(TEXTAUSZUG)
Das Essen an sich löste in mir keinen Kulturschock aus. Aber die Art und Weise, wie wir es zu uns nehmen mussten. Wir sassen im Schneidersitz am Boden, an einem flachen japanischen Tisch. Eigentlich lagen wir mehr, als dass wir sassen. Und das mit einem saftigen Muskelkater vom Training.

Stadt vs Land; Chrigu Stucki, Beat Schlatter

Gegensätze – und Freunde fürs Leben: Christian Stucki mit Schauspieler und Regisseur Beat Schlatter.

Wie ernähren sich Sumo-Ringer?
Sie essen nichts Ungewöhnliches: Fleisch, Fisch, Reis, Gemüse, Nudelsuppen. Nur die Mengen sind gewaltig. Erstaunlich war, dass sie ziemlich viel Bier und Whisky tranken. Nicht einfach zum Spass, sondern wegen der vielen Kalorien. Unvorstellbar für Sportler aus Europa! Die Sumo-Ringer sagen sich: Je schwerer ich bin, desto mehr Mühe hat mein Gegner, mich aus dem Ring zu schieben.

Neben Ihrem Schwingerkollegen Roger Brügger war damals auch der Regisseur und Schauspieler Beat Schlatter mit Ihnen in Japan und berichtete in seinem Dokumentarfilm «Hoselupf» über dieses Abenteuer.

(VORLIEGENDES MATERIAL)
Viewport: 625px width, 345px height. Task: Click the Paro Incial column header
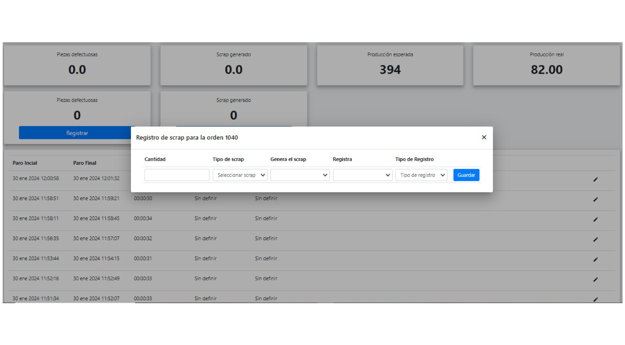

(AUSZUFÜHRENDE AUFGABE) Drucken Sie aus dem Textauszug über die Sumo-Ringer den Abschnitt wortgetreu ab, der mit „Das Essen an“ beginnt und mit „ernähren sich Sumo-Ringer?“ endet.

(ANTWORT ZUR AUFGABE)
Das Essen an sich löste in mir keinen Kulturschock aus. Aber die Art und Weise, wie wir es zu uns nehmen mussten. Wir sassen im Schneidersitz am Boden, an einem flachen japanischen Tisch. Eigentlich lagen wir mehr, als dass wir sassen. Und das mit einem saftigen Muskelkater vom Training.

Stadt vs Land; Chrigu Stucki, Beat Schlatter

Gegensätze – und Freunde fürs Leben: Christian Stucki mit Schauspieler und Regisseur Beat Schlatter.

Wie ernähren sich Sumo-Ringer?